REQUIREMENT: Beginning at the line containing "Task: Click the" in the material below and ending at the line containing "The height and", return each line exactly and add nothing.

MATERIAL FOR THIS EXERCISE:
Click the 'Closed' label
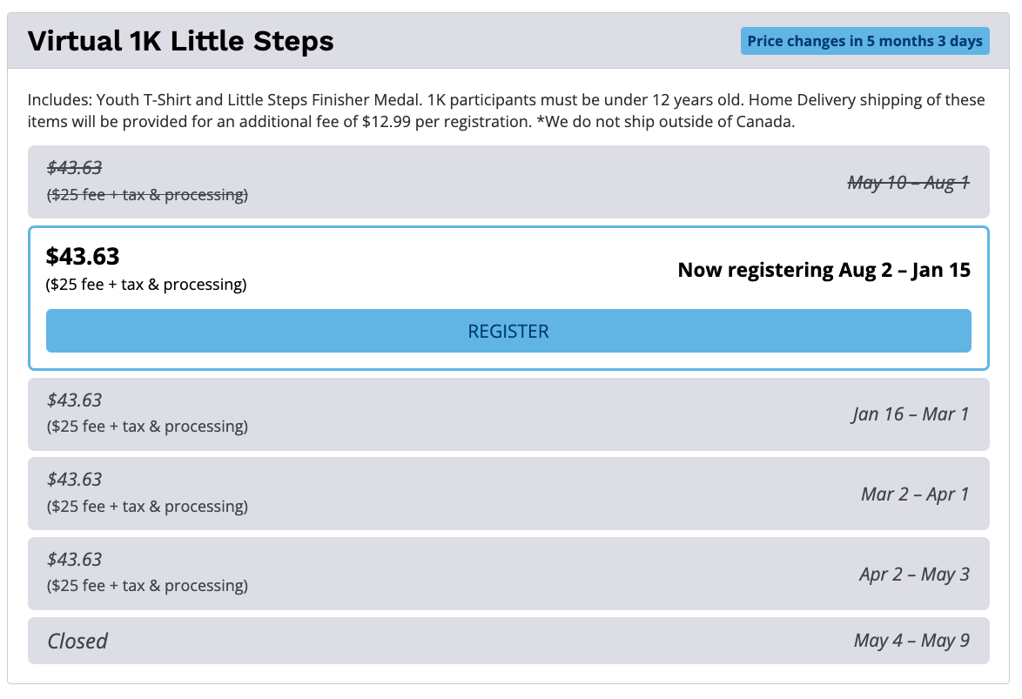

---

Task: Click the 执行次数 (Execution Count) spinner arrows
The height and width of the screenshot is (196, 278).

* * *

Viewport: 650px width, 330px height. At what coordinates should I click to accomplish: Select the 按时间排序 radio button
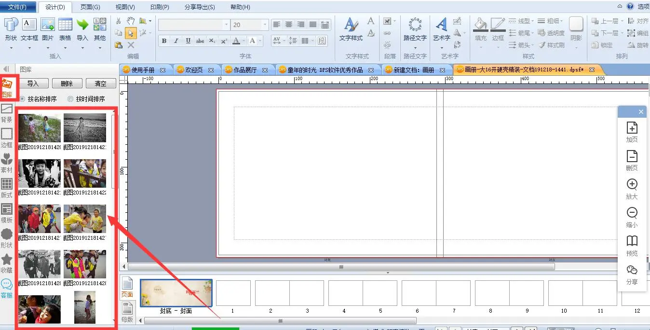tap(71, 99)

RESULT:
Task: Click the 执行次数 (Execution Count) spinner arrows
The height and width of the screenshot is (196, 278).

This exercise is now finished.